The Legislative and Ballot Initiative Landscape in Massachusetts

The Massachusetts legislature has introduced a series of employment- and labor-related bills that, if enacted, will require employers across the Commonwealth to establish, revisit or revise policies and practices. In addition, there are certified ballot initiatives that, if they ultimately make it on the November 2024 ballot, will allow voters to decide whether app-based rideshare and delivery drivers are independent contractors.  

From creating a good-faith defense for employers to avoid treble damages for unpaid wages and accrued vacation pay upon an employee’s termination under the Massachusetts Wage Act, G.L. c. 149 § 148 (MWA), to establishing a progressive escalation of minimum wage for tipped employees, these bills would inform new thresholds and processes for Massachusetts employers.

» Required action 1
In the passage on Massachusetts employment legislation, what statute does the abbreviation MWA refer to?
» Required action 2
Reproduce the passage on Massachusetts employment legislation word for word, starting with "The Massachusetts legislature" and going on through "for Massachusetts employers.".
» Required action 3
Extend the passage on Massachusetts employment legislation with new text that picks up after its final sentence.
The lines that come after this text can be ignored.

» Data below
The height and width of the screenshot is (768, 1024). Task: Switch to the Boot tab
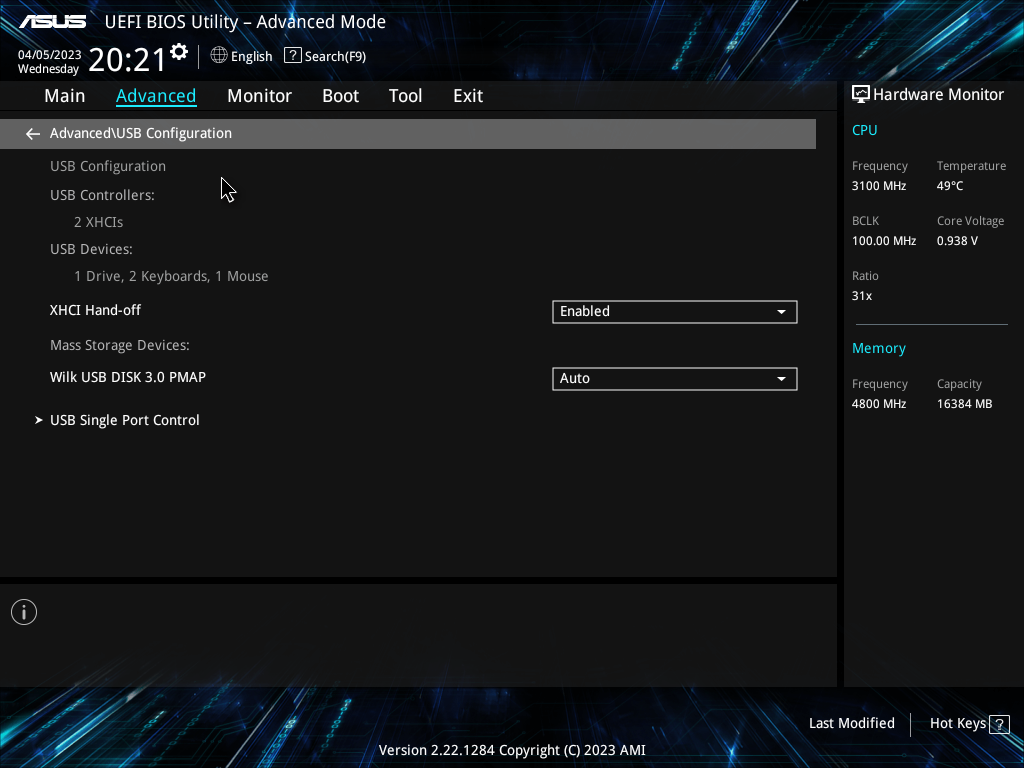tap(340, 95)

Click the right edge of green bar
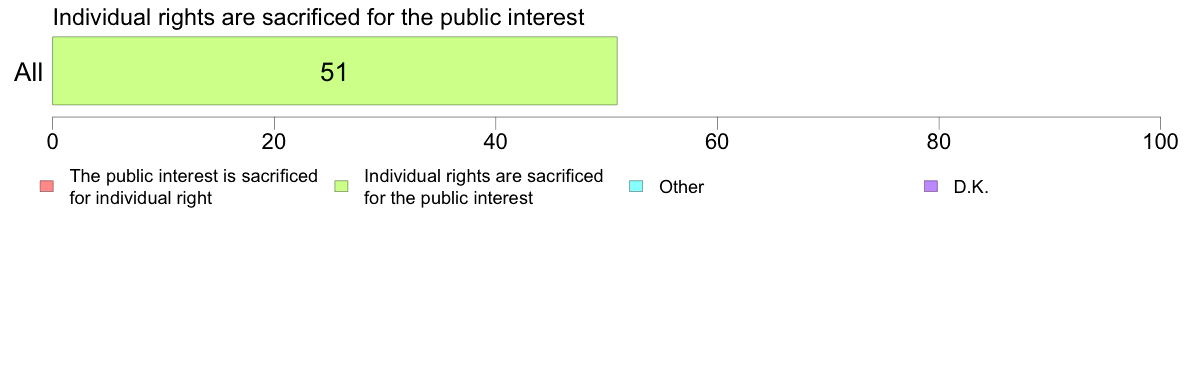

» Exercise output 1
The Massachusetts Wage Act, G.L. c. 149 § 148.

» Exercise output 2
The Massachusetts legislature has introduced a series of employment- and labor-related bills that, if enacted, will require employers across the Commonwealth to establish, revisit or revise policies and practices. In addition, there are certified ballot initiatives that, if they ultimately make it on the November 2024 ballot, will allow voters to decide whether app-based rideshare and delivery drivers are independent contractors.  

From creating a good-faith defense for employers to avoid treble damages for unpaid wages and accrued vacation pay upon an employee’s termination under the Massachusetts Wage Act, G.L. c. 149 § 148 (MWA), to establishing a progressive escalation of minimum wage for tipped employees, these bills would inform new thresholds and processes for Massachusetts employers.

» Exercise output 3
Below is a brief overview of some notable Massachusetts pending legislation and ballot initiatives that would affect employers:


  • House Bill 1944/Senate Bill 1182: Treble Damages Avoidance. Under the MWA and the Supreme Judicial Court's decision in Reuter v. City of Methuen, 489 Mass 465 (2022), an employer can be liable for treble damages for failing to pay employees their final wages and accrued vacation pay on the last day of employment.  The bill clarifies process and standards for employers to pay out any wages due to an employee at the time of termination, protecting employers from lawsuits under the MWA seeking treble damages without an intermediary warning. Under the terms of the bill, employees making post-employment termination claims seeking to recover unpaid compensation and treble damages must first make a written demand to the employer specifying those sums. The employer would then have 15 days to respond or cure the employee’s demand, without incurring statutory treble damages during that time. If an employer can make a good-faith argument that the demand is unfounded, a court cannot award statutory or treble damages.
  • House Bill 1099: Organization of Ride-share App Drivers. This bill would allow transportation network drivers to form labor organizations and organize for standardized employment qualifications and benefits. The bill reflects the state’s policy in advocating for transportation network drivers. This legislation would also set precedent in Massachusetts by allowing for sectorial bargaining.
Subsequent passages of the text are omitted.